Strange Tales
Langwarrin sign language
Deborah Morris
12May08
One of the mystery road signs. For more, click on the gallery link in this article.
HAVE YOU SNAPPED A FAKE ROAD SIGN?
Add it to our reader gallery
A MYSTERY artist is having fun with motorists by installing witty road signs in the Frankston area. But not everyone's amused.
The signs - including a speed hump sign with a couple in bed - have been causing offence among residents.
Word of the artwork has spread around Australia, with this Frankston Leader article and gallery the most read item on news.com.au, Australia's biggest national news website, last week.
Readers are now sending in their favourite witty signs and many - from as far as Canada - have had their say (see end of the article).
The mystery Frankston signs have been carefully made to look official.
Drivers have reported seeing them in Cranbourne-Frankston Rd, Langwarrin.
Some think they are funny while others - and officials - aren't laughing.
"On April 12 while driving I couldn't help but notice a blasphemous and absolutely obscene sign on the side of Cranbourne-Frankston Rd," said Minnie Turner, of Langwarrin, in an email to us.
"If this is part of our council's new 'signage' plan, I insist that someone get these signs off the road.

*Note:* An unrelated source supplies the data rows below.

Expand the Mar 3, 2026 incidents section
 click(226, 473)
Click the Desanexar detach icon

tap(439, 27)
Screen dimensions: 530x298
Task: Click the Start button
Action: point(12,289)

"This particular sign clearly depicted two people fornicating, with 'hump' written underneath."
The Leader has discovered a second, independent, sighting of the "hump" sign was made two weeks before Mrs Turner's email.
Mrs Turner said she had never encountered such distasteful signs in her 63 years of living in the area.
"These aren't amateur drawings or graffiti written on our signs. These are deliberately made, proper road signs," she wrote.
When the Leader went to inspect the sign the next morning, it was gone.
All that was left was a metal post on the median strip.
Frankston Council is not responsible for the signs because they are on a major road.
"It's VicRoads' responsibility," spokesman Paul Kennedy said.
"Council is only responsible for residential roads."
Although VicRoads' media department thought the signs were "very amusing", its regional director Steve Brown was not laughing.
The placement of inappropriate signs such as these was unsafe and illegal, he said.
"VicRoads has arranged for them to be removed immediately and may request police to assist in identifying who was responsible."